> **Try it**
Return the following lines and nothing else: the one holding "Where should I" and all those after it in the records below, unchanged, minus any pictures.

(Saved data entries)

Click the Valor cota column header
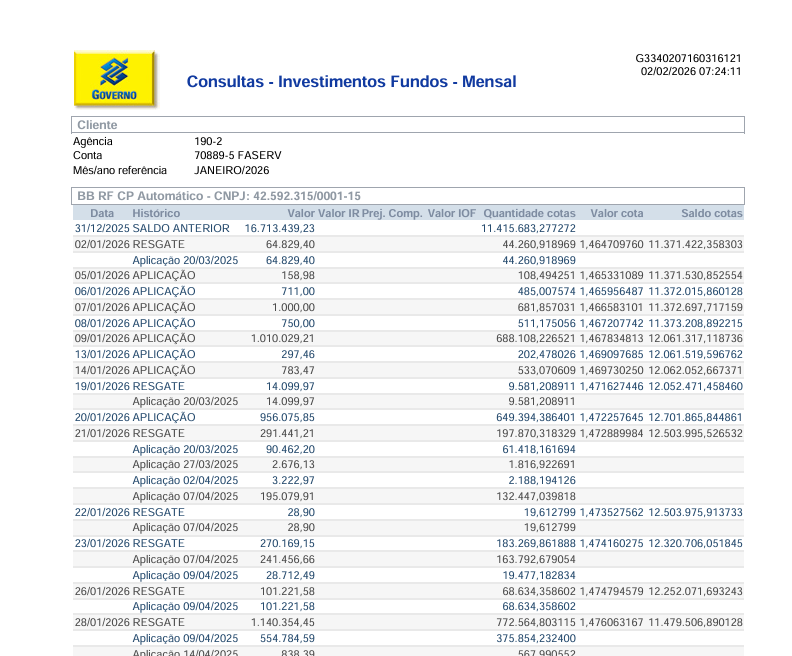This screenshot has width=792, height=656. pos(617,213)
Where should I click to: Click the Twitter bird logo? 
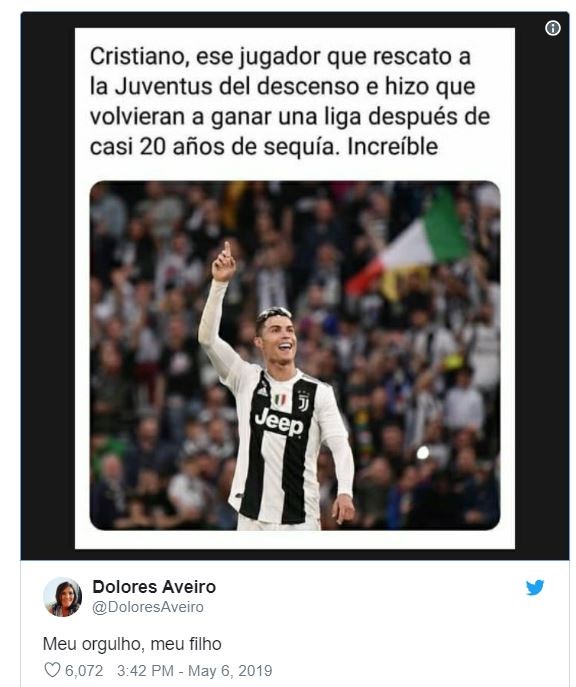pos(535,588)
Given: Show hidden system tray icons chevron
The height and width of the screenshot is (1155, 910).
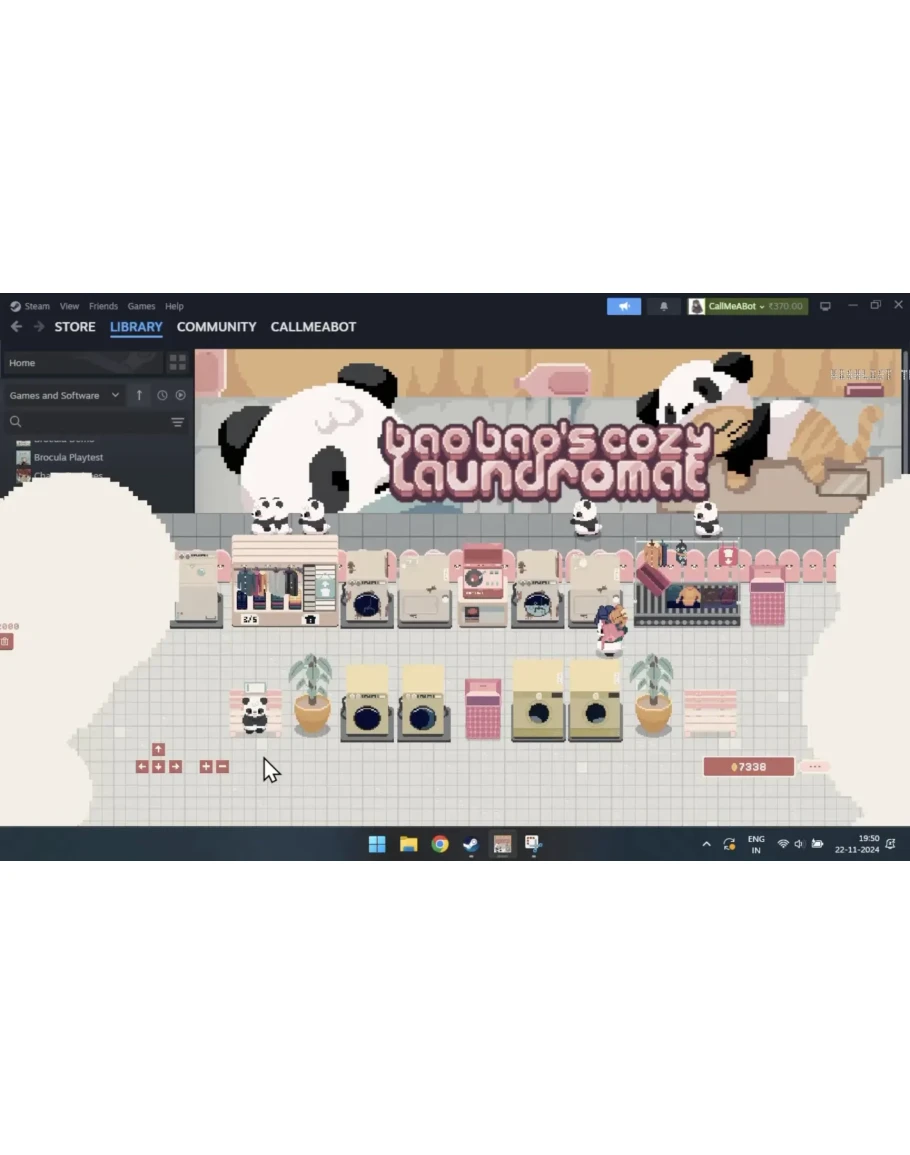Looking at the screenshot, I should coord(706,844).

> **Your solution**
Where should I click to: Click the Twitter bird logo? 
pos(535,588)
Given: Show hidden system tray icons chevron
The height and width of the screenshot is (1155, 910).
Looking at the screenshot, I should coord(706,844).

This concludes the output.